__CONSIGNES__.
a - Répondez à ces questions sur le texte ci-dessous consacré à la physique du champ :
(i) Quels concepts Hertz conserve-t-il dans ses Principes de la mécanique ?
(ii) Quel est le concept central de la théorie dite d'énergétique générale ?
(iii) Comment Newton considérait-il l'égalité entre la masse pesante et la masse inerte ?
b - D'après le texte ci-dessous sur la physique du champ, pourquoi la relativité générale a-t-elle été plus fructueuse que les autres tentatives de reconstruire la physique ? Répondez en une à trois phrases.
c - Veuillez donner la suite du texte ci-dessous sur la physique du champ, à partir de sa dernière phrase.

__TEXTE DE LA PAGE__.
>>>

Quant à la physique moderne, si elle se défait des concepts métaphysiques, elle apporte d’un autre côté un nouveau concept qui assure la médiation entre la « matière » et l’ « espace vide » : le concept de champ. Avec cet outil, il devient possible de construire « une pure physique du champ » en abandonnant l’idée d’un espace pré-constitué qui accueillerait ensuite la matière en son sein. La théorie de la relativité est l’illustre pleinement car un des ses résultats remarquables est que les relations métriques de l’espace sont en même temps les relations qui décrivent le champ gravitationnel[20]. Avant l’avènement de la théorie de la relativité, plusieurs tentatives de reconstruire la physique à partir de principes élémentaires différents avaient été esquissées. Hertz, dans ses Principes de la mécanique a construit la physique en effaçant le concept de force et en ne gardant que les concepts d’espace, de temps et de masse. Dans la théorie dite d’énergétique générale, le concept central est celui d’énergie, la masse inerte, ne s’y présentant que comme un facteur de capacité d’énergie cinétique. Pourtant, aucune de ces tentatives ne sera aussi fructueuse que la relativité générale. Pour expliquer ce succès, l’auteur affirme que l’interprétation de l’égalité empirique entre la masse pesante et la masse inerte est un moment crucial. En effet, cette égalité était considérée comme un fait par Newton (donc comme une donnée qui aurait pu être autre) mais sera prise comme principe par Einstein qu’il lui permet de construire sa théorie physique (la relativité générale) où il peut créer un champ gravitationnel par un simple changement de coordonnées. Sa réussite réside donc dans le dépassement du dualisme matière / espace à l’aide de ce concept de champ.

<<<

__DONNÉES ENREGISTRÉES__.
>>>

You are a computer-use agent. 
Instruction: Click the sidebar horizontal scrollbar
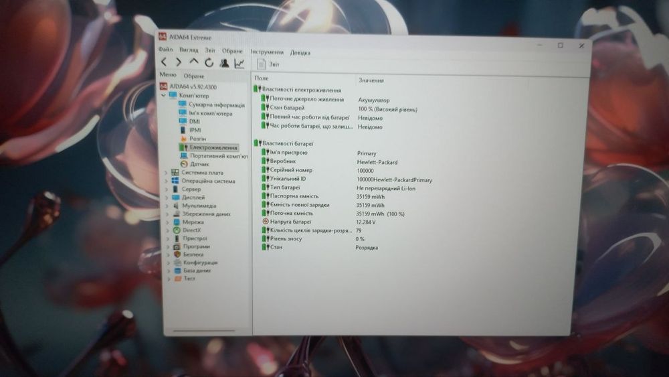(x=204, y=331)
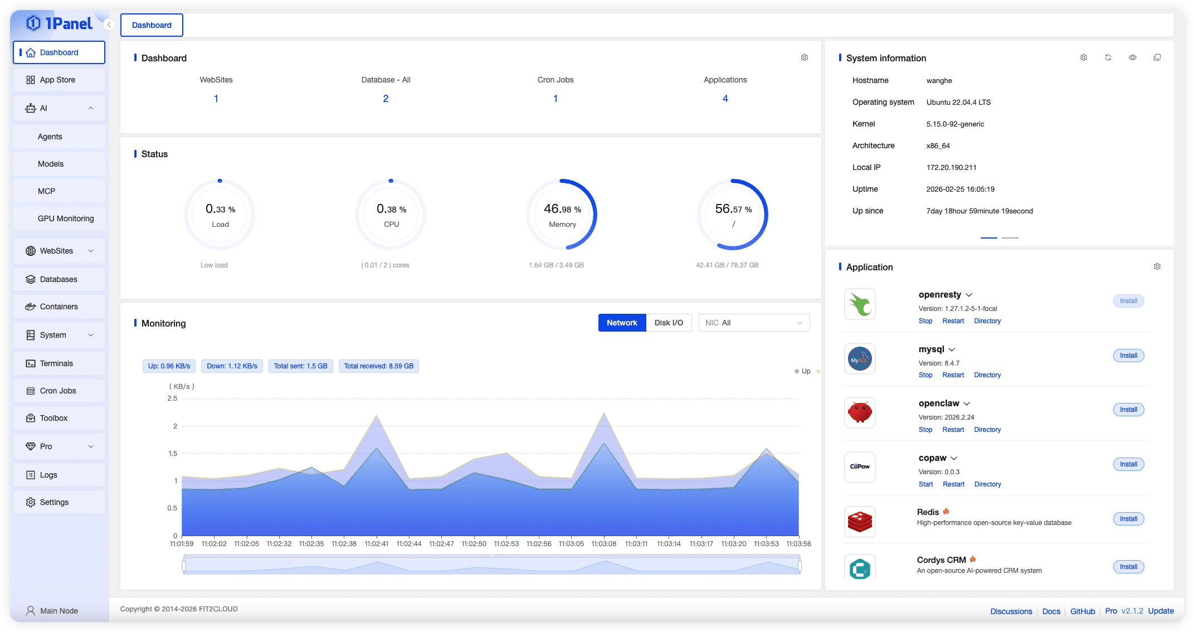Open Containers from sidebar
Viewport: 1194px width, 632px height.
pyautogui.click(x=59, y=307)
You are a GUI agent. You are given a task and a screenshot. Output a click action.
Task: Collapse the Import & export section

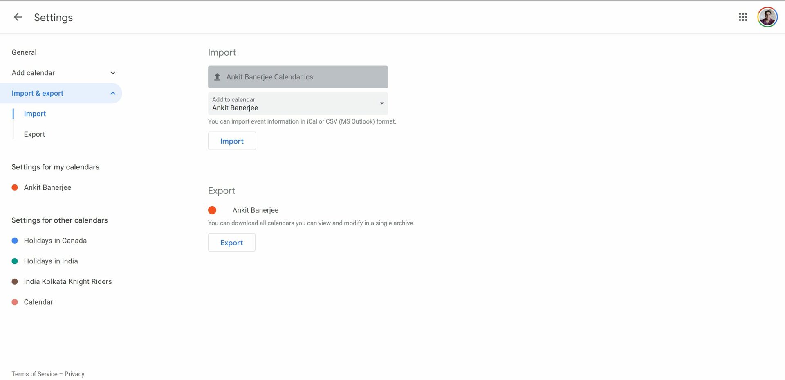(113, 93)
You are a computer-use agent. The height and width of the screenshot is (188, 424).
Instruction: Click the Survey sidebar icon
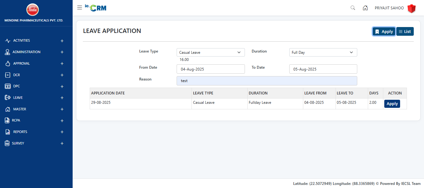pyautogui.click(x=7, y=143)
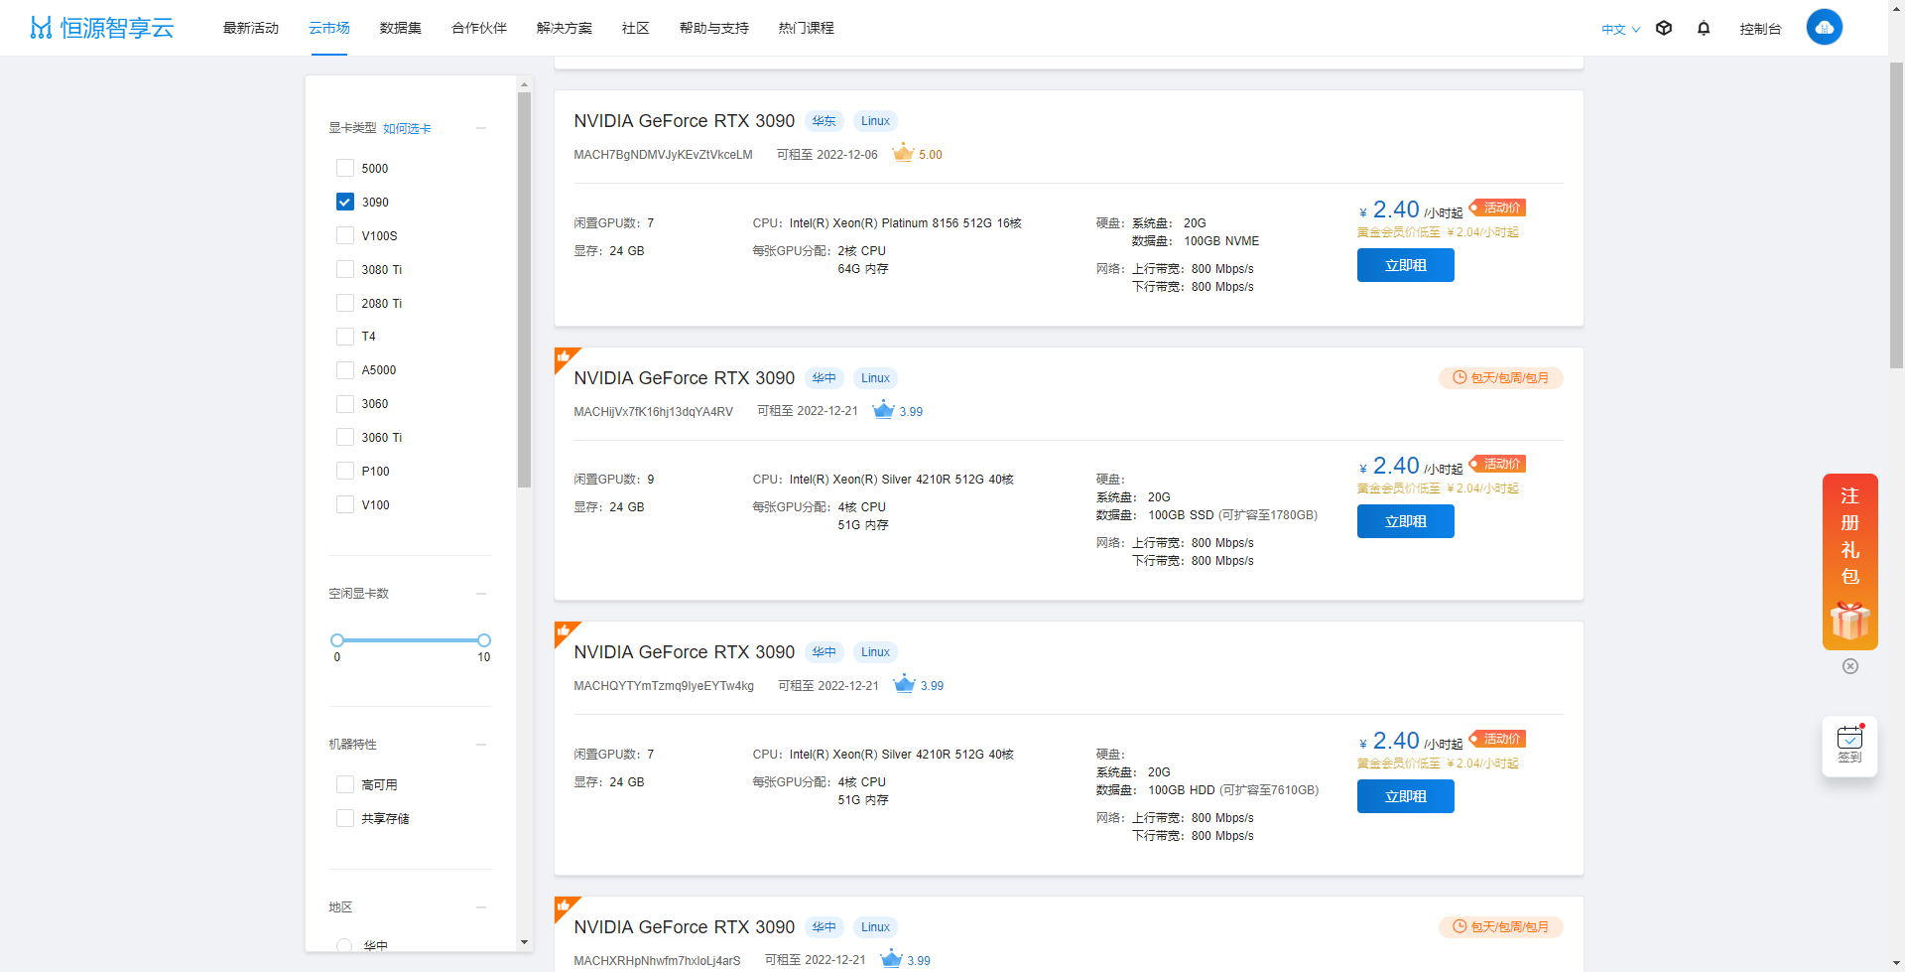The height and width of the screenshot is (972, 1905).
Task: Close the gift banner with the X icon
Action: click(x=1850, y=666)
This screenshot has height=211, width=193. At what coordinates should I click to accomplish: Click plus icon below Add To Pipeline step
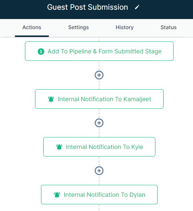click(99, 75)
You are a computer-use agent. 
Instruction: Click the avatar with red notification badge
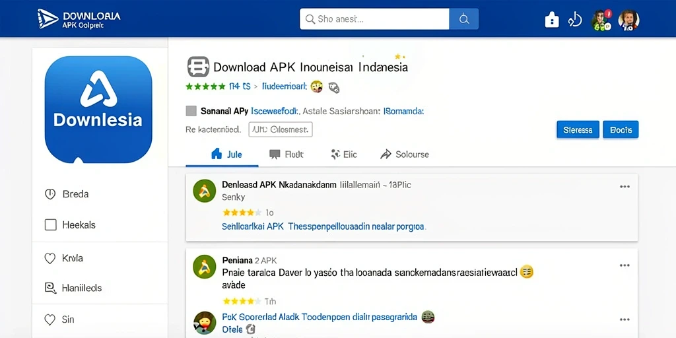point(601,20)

<<<
>>>

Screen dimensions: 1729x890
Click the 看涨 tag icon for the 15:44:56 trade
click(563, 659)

<<<

__RÉPONSES ATTENDUES__.
a -
(i) Les concepts d'espace, de temps et de masse.
(ii) Le concept d'énergie.
(iii) Comme un fait, c'est-à-dire une donnée qui aurait pu être autre.

b - Einstein a pris comme principe l'égalité empirique entre la masse pesante et la masse inerte, que Newton tenait pour un simple fait. Cela lui a permis de construire une théorie où un champ gravitationnel peut être créé par un simple changement de coordonnées. Sa réussite tient donc au dépassement du dualisme matière / espace grâce au concept de champ.

c -
L’examen des concepts fondamentaux de la physique moderne se poursuit avec l’étude du concept d’éther. Cassirer rappelle que l’éther était à l’origine d’un paradoxe et suggère que la seule façon de sortir de ce mauvais pas était de renverser le problème : on ne demandait plus aux faits de s’adapter aux principes (en particulier l’existence de l’éther) mais aux principes de s’adapter aux faits. Ce renversement extraordinaire s’est produit grâce à l’abandon de l’idée de corps de référence rigide au profit d’une nouvelle source d’objectivité : l’élément linéaire universel ds. Dans la nouvelle vision, chaque point se réfère désormais à lui-même et aux points qui sont dans un voisinage infiniment proche. Ce qui nous importe du point de vue de la question de la théorie de la connaissance, nous dit l’auteur, est que :

« Au lieu de s’interroger au sujet des propriétés et de la constitution de l’éther comme s’il s’agissait d’une chose réelle, il fallait poser la question de savoir de quel droit en général on cherchait ici une substance particulière dotée de propriétés matérielles particulières et d’une constitution mécanique déterminée.[21] »

On reconnaît là un argument qui vise à montrer la pertinence des préceptes de la méthode transcendantale : s’intéresser aux modes de connaissance des objets plutôt qu’aux objets eux-mêmes. Nous voyons ici clairement que l’analyse de Cassirer porte sur deux aspects épistémologiques : (a) un aspect purement scientifique où le sens des concepts est examiné (b) un aspect historique où les moments importants de l’histoire des sciences sont mis en valeur.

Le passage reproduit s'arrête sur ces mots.